[Stored data entries]

::::::

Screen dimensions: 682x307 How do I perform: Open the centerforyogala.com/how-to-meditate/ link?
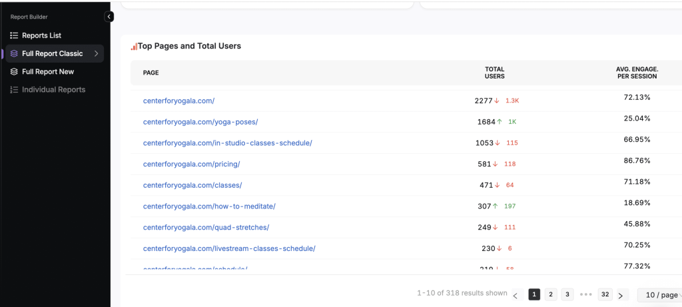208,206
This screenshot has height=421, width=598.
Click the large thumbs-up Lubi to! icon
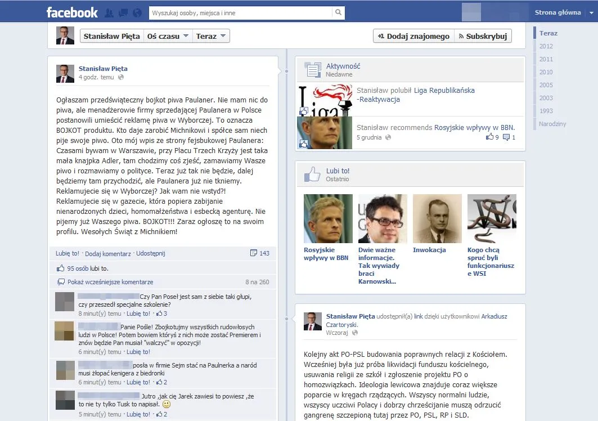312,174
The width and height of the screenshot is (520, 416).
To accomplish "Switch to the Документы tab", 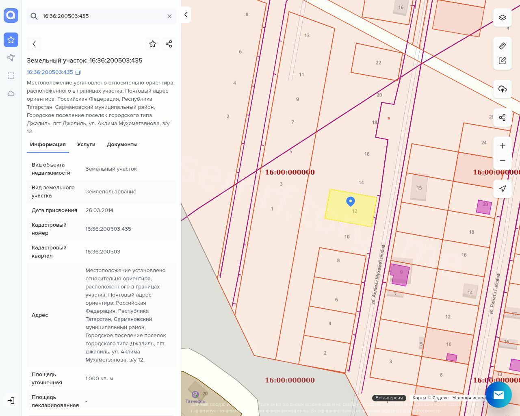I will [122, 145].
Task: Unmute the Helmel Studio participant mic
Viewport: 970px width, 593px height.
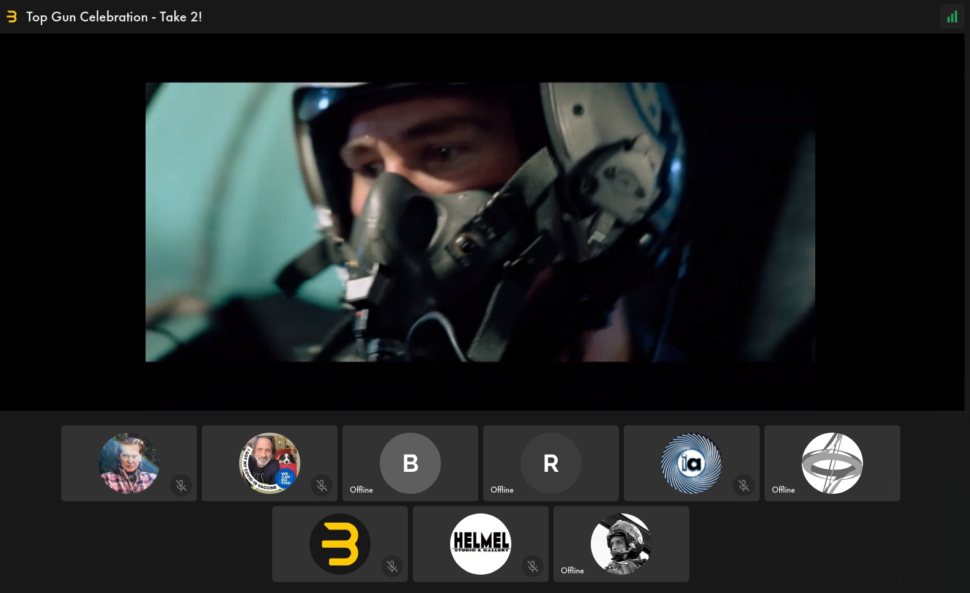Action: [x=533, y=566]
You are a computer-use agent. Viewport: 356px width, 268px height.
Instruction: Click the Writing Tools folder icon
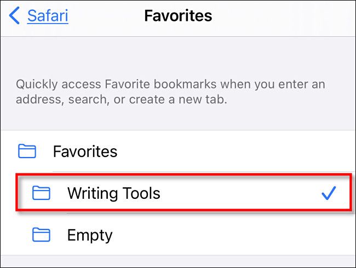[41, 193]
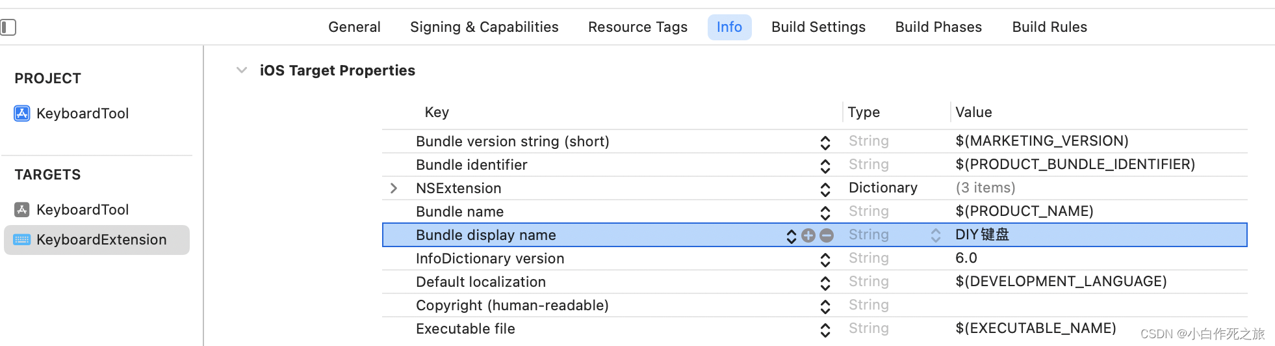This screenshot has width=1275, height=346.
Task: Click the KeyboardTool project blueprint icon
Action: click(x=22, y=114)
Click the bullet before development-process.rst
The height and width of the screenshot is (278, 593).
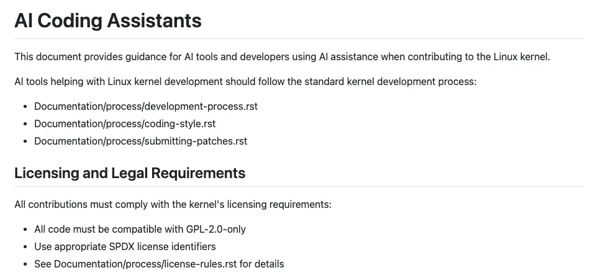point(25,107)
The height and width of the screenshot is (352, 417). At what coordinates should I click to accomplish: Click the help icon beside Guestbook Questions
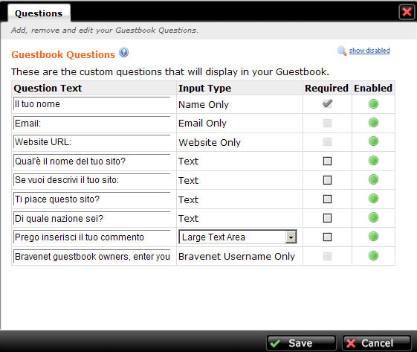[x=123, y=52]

::::::

__Exercise requirements__: Please quote the records above exactly, beginning at the line that contains "The height and width of the screenshot is (278, 593)." and ending at their last line. Leave the pictures out.

__Expected answer__:
The height and width of the screenshot is (278, 593).
point(25,107)
The height and width of the screenshot is (352, 417). At what coordinates should I click to accomplish: Click the help icon beside Guestbook Questions
[x=123, y=52]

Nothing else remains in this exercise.